- Stored data:
= = =
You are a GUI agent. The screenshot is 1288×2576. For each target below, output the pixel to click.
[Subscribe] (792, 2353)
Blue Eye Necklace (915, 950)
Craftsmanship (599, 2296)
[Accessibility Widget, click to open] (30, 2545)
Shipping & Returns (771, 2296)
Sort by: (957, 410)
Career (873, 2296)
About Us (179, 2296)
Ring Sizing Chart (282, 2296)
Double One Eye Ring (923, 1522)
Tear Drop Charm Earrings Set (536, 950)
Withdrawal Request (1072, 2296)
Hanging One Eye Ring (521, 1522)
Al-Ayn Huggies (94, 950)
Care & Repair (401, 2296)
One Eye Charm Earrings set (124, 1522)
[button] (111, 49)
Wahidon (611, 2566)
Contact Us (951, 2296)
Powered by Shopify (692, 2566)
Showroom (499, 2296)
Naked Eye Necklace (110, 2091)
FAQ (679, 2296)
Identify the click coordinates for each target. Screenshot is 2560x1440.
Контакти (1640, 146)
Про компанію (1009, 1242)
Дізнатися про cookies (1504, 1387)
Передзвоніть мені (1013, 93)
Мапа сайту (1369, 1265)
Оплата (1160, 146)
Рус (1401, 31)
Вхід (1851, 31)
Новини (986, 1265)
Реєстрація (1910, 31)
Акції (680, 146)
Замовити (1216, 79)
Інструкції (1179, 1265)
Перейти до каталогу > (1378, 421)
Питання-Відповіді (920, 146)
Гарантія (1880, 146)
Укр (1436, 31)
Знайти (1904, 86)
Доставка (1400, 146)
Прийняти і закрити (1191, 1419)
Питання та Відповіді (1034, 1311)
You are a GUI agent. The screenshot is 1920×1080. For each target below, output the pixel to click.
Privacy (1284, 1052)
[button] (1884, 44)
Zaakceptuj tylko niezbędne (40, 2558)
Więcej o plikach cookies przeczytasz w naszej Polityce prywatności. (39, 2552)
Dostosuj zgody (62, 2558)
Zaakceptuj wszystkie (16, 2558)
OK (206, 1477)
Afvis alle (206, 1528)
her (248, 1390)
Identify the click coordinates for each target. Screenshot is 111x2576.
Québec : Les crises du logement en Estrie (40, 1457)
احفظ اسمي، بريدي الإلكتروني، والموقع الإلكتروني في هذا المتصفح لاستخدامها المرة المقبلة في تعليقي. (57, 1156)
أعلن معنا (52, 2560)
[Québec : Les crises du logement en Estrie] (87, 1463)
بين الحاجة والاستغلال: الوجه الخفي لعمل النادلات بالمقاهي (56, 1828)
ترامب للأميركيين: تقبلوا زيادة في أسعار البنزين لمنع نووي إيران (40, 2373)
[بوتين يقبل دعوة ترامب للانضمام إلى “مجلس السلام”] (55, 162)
= = =
- Directions for this task: Which lines run from the one holding "Zaakceptuj tylko niezbędne (40, 2558)" through the one holding "her (248, 1390)" in the records above? Repeat them exactly, both included, and nothing more.

- Response for this exercise:
Zaakceptuj tylko niezbędne (40, 2558)
Więcej o plikach cookies przeczytasz w naszej Polityce prywatności. (39, 2552)
Dostosuj zgody (62, 2558)
Zaakceptuj wszystkie (16, 2558)
OK (206, 1477)
Afvis alle (206, 1528)
her (248, 1390)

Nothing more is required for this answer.